For showing the capabilities of SQL-based process mining, we express commonly known process constraints of different perspectives to SQL queries and test them on real-life event logs. All queries are published in a technical report [13] and are additionally accessible online at http://sqlminer.kppq.de. For control flow related constraints, we map and test a list of fourteen frequently used Declare constraints, e.g., Response and ChainResponse among others defined in [9]. For resource-related aspects (i.e., the organisational perspective) we use the group of so-called creation patterns of the workflow resource patterns [24] including, a.o., role-based allocation and separation of duties. The SQLMiner is able to discover six creation patterns, similarly to the DPILMiner [10].

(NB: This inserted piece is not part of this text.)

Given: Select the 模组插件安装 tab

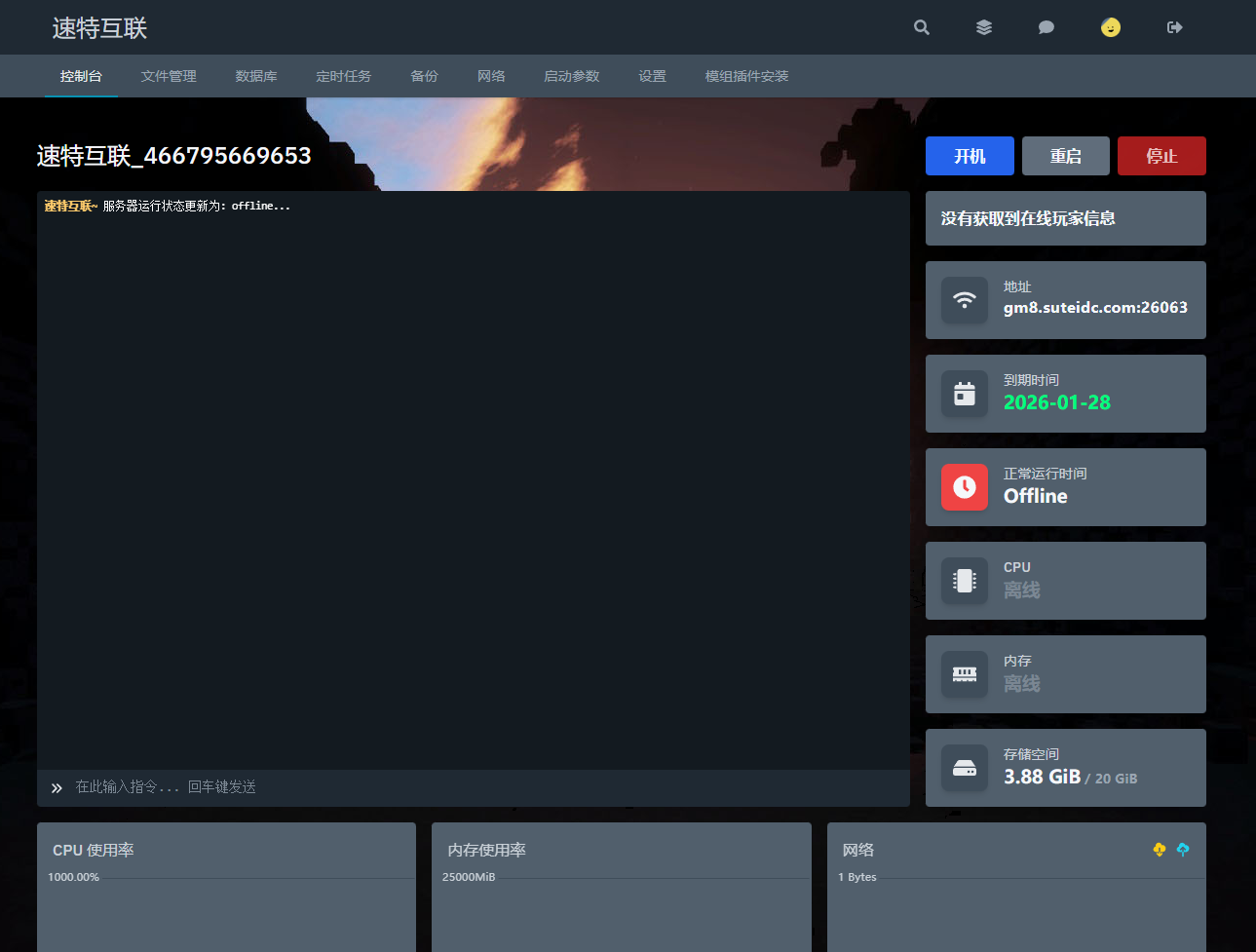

Furthermore, we show the additional insights in process data by applying (i) the traditional Response query and (ii) the cross-perspective RoleBasedResponse query to a real-life university business trip management event logFootnote 4. The log contains 2104 events of 10 different activities related to the application and the approval of university business trips as well as the management of accommodations and transfers, i.e., booking hotels and buying transport tickets. The system has been used for 6 months by 10 university employees. In total, there are 128 business trip cases recorded in the log. We configured the queries with the thresholds \(minSupp=0.7\) and \(minConf=0.5\), respectively. The result set was composed of 29 Response and also 29 RoleBasedResponse constraints. The additional insights are explained by means of the following two extracted constraints that describe the temporal dependency between the activities Apply for Trip and Book flight:

  • Response, Apply for trip, Book flight, Supp=0.75, Conf=0.75

  • RoleBasedResponse, Apply for trip, Book flight, Student, Supp=1, Conf=0.75

We discovered the influence of resources on the execution order of the activities. Although employees usually applied for the trip before they booked the corresponding flight, it was apparently not mandatory. Nonetheless, there are cases in which certain employees already booked the flight without applying for the trip (Support=0.75). However, when analysing the ordering of tasks under consideration of performing resources, we extracted that resources with role Student always applied for the trip before they booked a flight (Support=1). While professors are free to book a flight without an approved application, students mandatorily have to stick to a certain order of tasks.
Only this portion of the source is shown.